The HR consultant is a proponent of high-engagement work places. “This means you are in a job where you get up and don't dread that it is a Monday morning,” she says. “You love your work and have the opportunity to be yourself. Most of all, you are highly engaged in what you are doing, because it has some meaning for you.”
One such company is Facebook. “It has a wonderful work culture,” says Tanvi. “It is not a company with 40,000 employees. In fact, they have less than 3000 but the employees are passionate about what they do. One of the rules they have in HR is that when an employee asks for something, they never throw the rule book at them.”
Also, certain companies, like Apple, have a specific work culture. “For someone who is uncomfortable with speaking up and brainstorming, and who feels offended if his ideas are rejected, that kind of person will never survive in Apple,” says Tanvi.

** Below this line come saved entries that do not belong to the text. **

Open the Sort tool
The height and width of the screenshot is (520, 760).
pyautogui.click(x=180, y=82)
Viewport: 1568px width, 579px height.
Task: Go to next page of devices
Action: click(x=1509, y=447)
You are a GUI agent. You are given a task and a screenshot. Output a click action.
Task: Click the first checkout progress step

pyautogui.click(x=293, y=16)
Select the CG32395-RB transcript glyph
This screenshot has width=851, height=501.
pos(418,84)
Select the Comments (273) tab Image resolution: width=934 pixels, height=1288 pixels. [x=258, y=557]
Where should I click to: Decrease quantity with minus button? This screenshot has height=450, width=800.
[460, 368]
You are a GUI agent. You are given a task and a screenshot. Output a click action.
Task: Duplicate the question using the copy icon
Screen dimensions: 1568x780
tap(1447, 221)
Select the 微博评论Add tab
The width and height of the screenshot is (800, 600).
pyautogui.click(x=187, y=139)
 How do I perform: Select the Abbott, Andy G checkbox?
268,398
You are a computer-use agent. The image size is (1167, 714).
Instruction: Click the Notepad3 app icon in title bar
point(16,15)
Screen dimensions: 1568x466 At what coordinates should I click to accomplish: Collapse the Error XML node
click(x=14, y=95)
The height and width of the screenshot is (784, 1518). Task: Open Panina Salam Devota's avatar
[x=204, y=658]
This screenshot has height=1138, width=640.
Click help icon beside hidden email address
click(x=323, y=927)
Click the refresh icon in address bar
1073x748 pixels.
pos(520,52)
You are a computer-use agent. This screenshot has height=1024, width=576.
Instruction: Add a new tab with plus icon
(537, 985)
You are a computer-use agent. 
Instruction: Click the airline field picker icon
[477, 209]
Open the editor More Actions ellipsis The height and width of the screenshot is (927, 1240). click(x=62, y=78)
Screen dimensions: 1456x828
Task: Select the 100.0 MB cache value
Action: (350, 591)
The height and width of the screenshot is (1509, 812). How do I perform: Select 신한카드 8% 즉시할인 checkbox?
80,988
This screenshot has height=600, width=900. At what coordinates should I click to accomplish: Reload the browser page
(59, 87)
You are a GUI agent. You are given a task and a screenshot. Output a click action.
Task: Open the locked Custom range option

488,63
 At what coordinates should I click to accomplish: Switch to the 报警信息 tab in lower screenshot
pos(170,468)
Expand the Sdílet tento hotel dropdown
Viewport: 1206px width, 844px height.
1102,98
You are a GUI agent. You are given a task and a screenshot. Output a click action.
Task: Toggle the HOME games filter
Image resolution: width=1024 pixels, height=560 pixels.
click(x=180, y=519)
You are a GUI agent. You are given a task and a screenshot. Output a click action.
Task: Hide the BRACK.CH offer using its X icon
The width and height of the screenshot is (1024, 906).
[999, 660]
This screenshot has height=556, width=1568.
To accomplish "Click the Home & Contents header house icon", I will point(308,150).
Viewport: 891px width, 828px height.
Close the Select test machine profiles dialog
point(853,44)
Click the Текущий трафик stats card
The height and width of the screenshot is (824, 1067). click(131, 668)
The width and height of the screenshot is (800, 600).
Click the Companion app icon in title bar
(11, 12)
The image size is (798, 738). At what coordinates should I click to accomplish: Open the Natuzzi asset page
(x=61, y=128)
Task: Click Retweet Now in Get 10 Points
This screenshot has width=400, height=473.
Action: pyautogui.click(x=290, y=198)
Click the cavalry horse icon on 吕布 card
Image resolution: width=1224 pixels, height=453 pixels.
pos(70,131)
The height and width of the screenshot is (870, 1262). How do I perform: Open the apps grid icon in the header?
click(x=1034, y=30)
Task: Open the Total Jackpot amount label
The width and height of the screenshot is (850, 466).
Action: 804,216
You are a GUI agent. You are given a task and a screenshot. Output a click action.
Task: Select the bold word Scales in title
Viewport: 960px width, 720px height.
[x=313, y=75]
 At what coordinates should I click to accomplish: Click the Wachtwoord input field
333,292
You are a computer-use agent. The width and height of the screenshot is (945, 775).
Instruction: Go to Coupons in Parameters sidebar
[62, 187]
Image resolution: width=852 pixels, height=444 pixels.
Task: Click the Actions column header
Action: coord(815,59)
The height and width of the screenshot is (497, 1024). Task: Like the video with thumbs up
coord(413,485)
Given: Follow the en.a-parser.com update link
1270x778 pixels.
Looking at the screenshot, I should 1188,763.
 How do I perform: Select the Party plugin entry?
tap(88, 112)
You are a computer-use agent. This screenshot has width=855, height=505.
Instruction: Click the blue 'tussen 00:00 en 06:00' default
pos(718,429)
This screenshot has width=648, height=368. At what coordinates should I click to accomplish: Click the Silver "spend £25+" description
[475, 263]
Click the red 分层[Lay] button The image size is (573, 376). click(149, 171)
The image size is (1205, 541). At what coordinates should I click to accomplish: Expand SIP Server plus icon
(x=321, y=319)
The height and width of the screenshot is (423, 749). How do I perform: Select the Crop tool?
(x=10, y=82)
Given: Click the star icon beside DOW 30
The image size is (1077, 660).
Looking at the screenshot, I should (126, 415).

But Facebook and Apple are the exceptions. In most companies, there is a lack of an environment that generates passion and commitment. “In fact, disengagement has become a major problem in the work place,” says Tanvi. “People are showing up, but not doing any worthwhile work. A CEO was asked how many people work for him, and he replied, 'About 50 per cent.'”
Tanvi had come to Kochi to address the annual conference of the National Institute of Personnel Management. She also gave a talk to the Women’s Forum, of the Kerala Management Association, on the subject, 'Your Network is your Net Worth: Some Strategies for Success'.
At the Forum, she focused on the careers of women. “They do not promote themselves at the work place,” she says. “For example: when a woman is present at a meeting, she might have an interesting idea, but will not speak up. She does not want to look foolish or come across as aggressive. But some male colleague will come out with a similar idea and everybody will applaud him.”
Women believe that if they do sincere and hard work, they will be recognised and rewarded. “But that does not happen,” says Tanvi. “You have to make sure that the people who are taking decisions are in the know of what you are doing. You have to be seen as leadership material. You need a network, as well as mentors, who will guide you. These are things you have to work on, over and above the work you are doing.”
Audience member, Dr. Lalitha Mathew, says, “I especially liked Tanvi’s concept of mentoring. She said that one should not depend on one person. Instead, there should be different mentors for different needs, like financial, emotional, and in one's career. Overall, she was an impressive speaker.”